Le ministre de l'Economie et des Finances, Pierre Moscovici, a assuré lundi qu'aucune décision n'avait été prise concernant l'éventuelle prolongation de 10 ans de la durée de vie des centrales nucléaires françaises. — Chris Kleponis AFP

Les indicateurs de l'économie française sont bien orientés et la défiance sur sa santé n'est pas fondée, a estimé le ministre français de l'économie Pierre Moscovici dans un entretien au Journal du Dimanche. «L’économie française va mieux, incontestablement. Tous les indicateurs sont bien orientés. Les anticipations de production industrielle, notamment, sont à la hausse. Sur les trois derniers trimestres, la croissance progresse à un rythme annuel de 1 %», a déclaré M. Moscovici. «La France fait mieux que la zone euro, mieux que ce qui était prévu avant l’été», a-t-il ajouté.

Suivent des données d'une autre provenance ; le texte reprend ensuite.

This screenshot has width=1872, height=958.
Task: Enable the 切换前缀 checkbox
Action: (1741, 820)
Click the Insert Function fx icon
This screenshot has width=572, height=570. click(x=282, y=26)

«Une chose me frappe pourtant, c’est la défiance dans laquelle nous vivons. Elle n’est pas fondée: nous sommes une grande économie, diversifiée, et nous renforcerons au contraire la croissance par la confiance. La reprise est là, la confiance va suivre», a-t-il estimé. Le ministre de l'économie a toutefois rappelé que «nous avons un déficit de 4,1 % du PIB cette année, que nous nous sommes engagés à réduire à 3,6 % l’an prochain, puis au-dessous de 3 % en 2015».

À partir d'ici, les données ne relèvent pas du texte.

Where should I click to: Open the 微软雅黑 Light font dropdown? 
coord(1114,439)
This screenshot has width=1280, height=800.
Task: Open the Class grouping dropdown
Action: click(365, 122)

Rendre la fiscalité des entreprises «plus intelligente»

«Notre objectif prioritaire, c’est l’emploi, ce qui suppose que les entreprises se développent, ce qui suppose aussi que la fiscalité soit adaptée. La clé d’une reprise solide, c’est avant tout l’investissement», a-t-il indiqué en affirmant que «c’est par l’entreprise que la croissance redémarrera». Interrogé sur le mouvement de grogne des patrons concernant le poids de la fiscalité, le ministre a déclaré que des discussions avaient eu lieu avec les organisations patronales.

«Nous voulons tous parvenir à une fiscalité des entreprises plus intelligente: aujourd’hui, elle taxe trop les facteurs de production. Durant la concertation, chacun est convenu que c’était une démarche pertinente. Mais ce n’était pas mûr. Nous n’abandonnons pas cette idée. Il y aura des Assises de la fiscalité d’ici au premier trimestre 2014 pour poursuivre ce travail», a-t-il précisé.